---------- DATA SUPPLIED ----------
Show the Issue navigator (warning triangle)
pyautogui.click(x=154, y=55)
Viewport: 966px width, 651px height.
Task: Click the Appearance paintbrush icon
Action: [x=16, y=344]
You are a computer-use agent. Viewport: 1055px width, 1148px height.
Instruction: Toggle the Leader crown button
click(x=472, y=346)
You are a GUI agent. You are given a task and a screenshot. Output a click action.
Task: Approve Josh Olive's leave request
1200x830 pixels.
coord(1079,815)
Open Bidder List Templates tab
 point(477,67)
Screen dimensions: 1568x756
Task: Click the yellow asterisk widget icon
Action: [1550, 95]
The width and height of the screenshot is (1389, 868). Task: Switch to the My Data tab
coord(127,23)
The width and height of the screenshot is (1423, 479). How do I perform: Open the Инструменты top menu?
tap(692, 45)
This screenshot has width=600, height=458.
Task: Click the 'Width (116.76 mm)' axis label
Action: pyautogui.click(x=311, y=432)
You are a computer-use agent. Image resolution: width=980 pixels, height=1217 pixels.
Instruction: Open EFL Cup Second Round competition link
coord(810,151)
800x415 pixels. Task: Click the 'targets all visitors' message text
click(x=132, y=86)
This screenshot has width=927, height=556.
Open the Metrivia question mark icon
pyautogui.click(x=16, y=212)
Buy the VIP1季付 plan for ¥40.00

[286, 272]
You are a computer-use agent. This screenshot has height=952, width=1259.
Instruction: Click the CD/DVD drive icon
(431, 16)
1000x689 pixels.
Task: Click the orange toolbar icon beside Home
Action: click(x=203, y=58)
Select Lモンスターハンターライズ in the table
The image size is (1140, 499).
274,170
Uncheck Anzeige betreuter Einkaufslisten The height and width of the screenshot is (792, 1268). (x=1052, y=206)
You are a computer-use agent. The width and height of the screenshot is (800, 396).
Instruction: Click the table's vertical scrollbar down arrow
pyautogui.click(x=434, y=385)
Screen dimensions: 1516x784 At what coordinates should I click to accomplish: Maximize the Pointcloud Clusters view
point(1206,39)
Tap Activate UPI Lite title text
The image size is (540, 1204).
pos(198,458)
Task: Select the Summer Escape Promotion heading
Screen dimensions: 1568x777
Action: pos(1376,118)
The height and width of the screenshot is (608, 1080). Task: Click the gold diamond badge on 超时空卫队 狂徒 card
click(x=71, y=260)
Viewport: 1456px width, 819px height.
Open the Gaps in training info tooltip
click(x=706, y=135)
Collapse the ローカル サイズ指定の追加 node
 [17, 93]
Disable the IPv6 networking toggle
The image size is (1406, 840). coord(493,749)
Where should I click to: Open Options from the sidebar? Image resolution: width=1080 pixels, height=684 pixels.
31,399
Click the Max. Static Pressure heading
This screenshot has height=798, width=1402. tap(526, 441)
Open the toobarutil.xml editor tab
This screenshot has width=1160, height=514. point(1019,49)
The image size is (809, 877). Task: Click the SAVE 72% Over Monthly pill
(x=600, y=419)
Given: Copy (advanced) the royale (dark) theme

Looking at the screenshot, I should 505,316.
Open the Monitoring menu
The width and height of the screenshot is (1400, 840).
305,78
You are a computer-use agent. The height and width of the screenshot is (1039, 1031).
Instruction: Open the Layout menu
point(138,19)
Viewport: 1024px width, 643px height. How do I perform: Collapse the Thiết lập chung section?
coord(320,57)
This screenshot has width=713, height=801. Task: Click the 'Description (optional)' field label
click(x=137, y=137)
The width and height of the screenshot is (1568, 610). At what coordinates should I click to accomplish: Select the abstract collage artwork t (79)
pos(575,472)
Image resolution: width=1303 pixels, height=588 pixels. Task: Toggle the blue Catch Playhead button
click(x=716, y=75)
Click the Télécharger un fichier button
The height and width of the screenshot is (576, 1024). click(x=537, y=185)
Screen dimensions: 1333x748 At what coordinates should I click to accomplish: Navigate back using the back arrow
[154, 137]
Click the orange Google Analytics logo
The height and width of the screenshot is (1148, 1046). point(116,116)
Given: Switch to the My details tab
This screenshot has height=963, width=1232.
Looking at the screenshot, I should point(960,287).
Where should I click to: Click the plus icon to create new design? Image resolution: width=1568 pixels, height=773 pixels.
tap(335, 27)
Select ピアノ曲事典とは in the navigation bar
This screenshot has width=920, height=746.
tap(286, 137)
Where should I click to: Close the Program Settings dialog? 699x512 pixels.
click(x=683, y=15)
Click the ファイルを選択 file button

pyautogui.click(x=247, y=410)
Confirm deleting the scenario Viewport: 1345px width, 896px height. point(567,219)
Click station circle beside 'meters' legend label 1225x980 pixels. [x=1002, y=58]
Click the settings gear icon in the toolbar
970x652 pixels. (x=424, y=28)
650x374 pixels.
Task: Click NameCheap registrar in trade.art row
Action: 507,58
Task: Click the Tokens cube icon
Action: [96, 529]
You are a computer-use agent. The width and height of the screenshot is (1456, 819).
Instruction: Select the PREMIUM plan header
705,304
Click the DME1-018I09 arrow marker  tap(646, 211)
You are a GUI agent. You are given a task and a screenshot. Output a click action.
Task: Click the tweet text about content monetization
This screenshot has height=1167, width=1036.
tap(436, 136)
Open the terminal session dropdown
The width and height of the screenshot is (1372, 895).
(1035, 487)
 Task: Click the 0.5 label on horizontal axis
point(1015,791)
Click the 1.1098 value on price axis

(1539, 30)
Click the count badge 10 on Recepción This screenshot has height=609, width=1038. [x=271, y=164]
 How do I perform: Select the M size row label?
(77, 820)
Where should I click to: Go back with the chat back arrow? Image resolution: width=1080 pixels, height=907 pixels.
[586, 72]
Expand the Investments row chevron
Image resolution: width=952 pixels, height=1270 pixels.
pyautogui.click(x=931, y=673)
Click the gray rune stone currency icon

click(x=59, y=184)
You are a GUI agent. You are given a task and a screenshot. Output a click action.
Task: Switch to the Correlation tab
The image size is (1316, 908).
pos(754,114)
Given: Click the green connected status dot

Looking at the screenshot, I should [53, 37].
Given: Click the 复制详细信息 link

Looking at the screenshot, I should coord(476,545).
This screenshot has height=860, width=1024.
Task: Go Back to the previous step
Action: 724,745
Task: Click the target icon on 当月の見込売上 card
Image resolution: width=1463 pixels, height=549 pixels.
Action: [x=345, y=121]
----------
BRIEF
Reproduce the records word for word, starting at the line containing "Open the terminal session dropdown" and ending at the last line of the records.

FULL OUTPUT
Open the terminal session dropdown
The width and height of the screenshot is (1372, 895).
(1035, 487)
 Task: Click the 0.5 label on horizontal axis
point(1015,791)
Click the 1.1098 value on price axis

(1539, 30)
Click the count badge 10 on Recepción This screenshot has height=609, width=1038. [x=271, y=164]
 How do I perform: Select the M size row label?
(77, 820)
Where should I click to: Go back with the chat back arrow? Image resolution: width=1080 pixels, height=907 pixels.
[586, 72]
Expand the Investments row chevron
Image resolution: width=952 pixels, height=1270 pixels.
pyautogui.click(x=931, y=673)
Click the gray rune stone currency icon

click(x=59, y=184)
You are a GUI agent. You are given a task and a screenshot. Output a click action.
Task: Switch to the Correlation tab
The image size is (1316, 908).
pos(754,114)
Given: Click the green connected status dot

Looking at the screenshot, I should [53, 37].
Given: Click the 复制详细信息 link

Looking at the screenshot, I should coord(476,545).
This screenshot has height=860, width=1024.
Task: Go Back to the previous step
Action: 724,745
Task: Click the target icon on 当月の見込売上 card
Image resolution: width=1463 pixels, height=549 pixels.
Action: [x=345, y=121]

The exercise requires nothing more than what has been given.